2. Barons de Rothschild Blanc de Blanc (100 percent Chardonnay grapes from Mesnil-sur -Oger, Avize, Cramant, Oger). The wine ages for 4 years in the cellar, followed by 6-9 months of aging in the bottle after disgorging. Results in a pure, delicate and complex cuvee. Uses a minimum of 40 percent reserve wines in the blend.
Notes. Pale yellow to the eye, with frothy, delicate bubbles. On the nose, the Chardonnay provides dominant notes of citrus, hints of dried fruits and fresh almonds. Fine effervesce lends a creamy sensation to the wine, and the finish is delicious with minerality and softness. Serve before dinner as an aperitif or pair with seafood, including lobster souffle, grilled sea bass with dill or a lemon tart dessert.
3. Barons de Rothschild Rose (85 percent Chardonnay, 15 percent Pinot Noir).

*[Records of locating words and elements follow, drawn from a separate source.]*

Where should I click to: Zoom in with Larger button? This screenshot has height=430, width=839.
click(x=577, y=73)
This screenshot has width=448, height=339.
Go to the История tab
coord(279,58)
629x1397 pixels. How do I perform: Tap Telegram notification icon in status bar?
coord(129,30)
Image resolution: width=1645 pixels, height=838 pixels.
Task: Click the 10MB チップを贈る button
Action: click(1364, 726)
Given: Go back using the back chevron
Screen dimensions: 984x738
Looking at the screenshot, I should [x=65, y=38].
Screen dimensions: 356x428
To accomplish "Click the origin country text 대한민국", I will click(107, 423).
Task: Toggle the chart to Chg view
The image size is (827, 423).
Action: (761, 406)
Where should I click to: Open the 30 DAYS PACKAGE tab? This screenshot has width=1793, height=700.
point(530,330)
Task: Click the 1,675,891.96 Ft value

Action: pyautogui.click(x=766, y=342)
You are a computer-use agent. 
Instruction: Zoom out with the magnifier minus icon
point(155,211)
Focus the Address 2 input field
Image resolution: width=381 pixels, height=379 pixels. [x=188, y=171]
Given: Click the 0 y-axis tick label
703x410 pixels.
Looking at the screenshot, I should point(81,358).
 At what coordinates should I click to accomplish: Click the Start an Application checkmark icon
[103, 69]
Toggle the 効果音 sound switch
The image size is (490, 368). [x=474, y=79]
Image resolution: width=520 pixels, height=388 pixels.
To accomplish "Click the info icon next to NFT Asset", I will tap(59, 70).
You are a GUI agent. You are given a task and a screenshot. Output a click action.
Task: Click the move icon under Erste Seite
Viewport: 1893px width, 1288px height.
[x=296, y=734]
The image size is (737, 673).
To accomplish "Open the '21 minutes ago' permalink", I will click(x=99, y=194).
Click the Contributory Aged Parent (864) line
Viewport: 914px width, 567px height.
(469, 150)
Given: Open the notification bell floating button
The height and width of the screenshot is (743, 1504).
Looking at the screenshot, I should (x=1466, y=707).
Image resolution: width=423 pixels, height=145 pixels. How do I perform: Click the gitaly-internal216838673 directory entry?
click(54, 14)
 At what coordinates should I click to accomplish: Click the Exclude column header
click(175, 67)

The large percentage of Chardonnay brings finesse and liveliness to the rose while the Pinot Noir brings delicate yet complex notes that deliver lovely memories to the palate.
Notes. A fine thread of bubbles and a coral pink to the eye encourages the first sip while seductive aromas of fresh red fruit (raspberries), lemons, limes, and spices increase the tempo for a taste. Very low dosage and careful ageing after disgorging (3 months) brings a maturity that is delightful. Full flavor on the palate and a long finish. Serve as an aperitif or with sushi, sashimi or red tuna tartare. Pairs well with lightly cooked lamb and cranberry sauce as well as fresh strawberries.
Putting on the Ritz
In 2016, the Ritz London and Champagne Barons de Rothschild disclosed a new partnership, making the Rothschild Champagne and the Ritz Reserve available exclusively in the UK at The Ritz London and in France at The Ritz Paris.
The Ritz properties are noted for old-world luxury and elegance and share the same values with the Rothschild family, making for a unique arrangement. The limited Champagne Barons de Rothschild-Ritz Reserve. According to Andrew Love, Deputy Director of The Ritz London, Champagne had always been part of the Ritz lifestyle.
The Ritz Cuvee is a blend of 60 percent Chardonnay, 40 percent Pinot Noir from the best terroirs of the Champagne region and aged for at least three years. It offers fine bubbles, pale golden color and hints of white fruit and warm brioche with low dosage.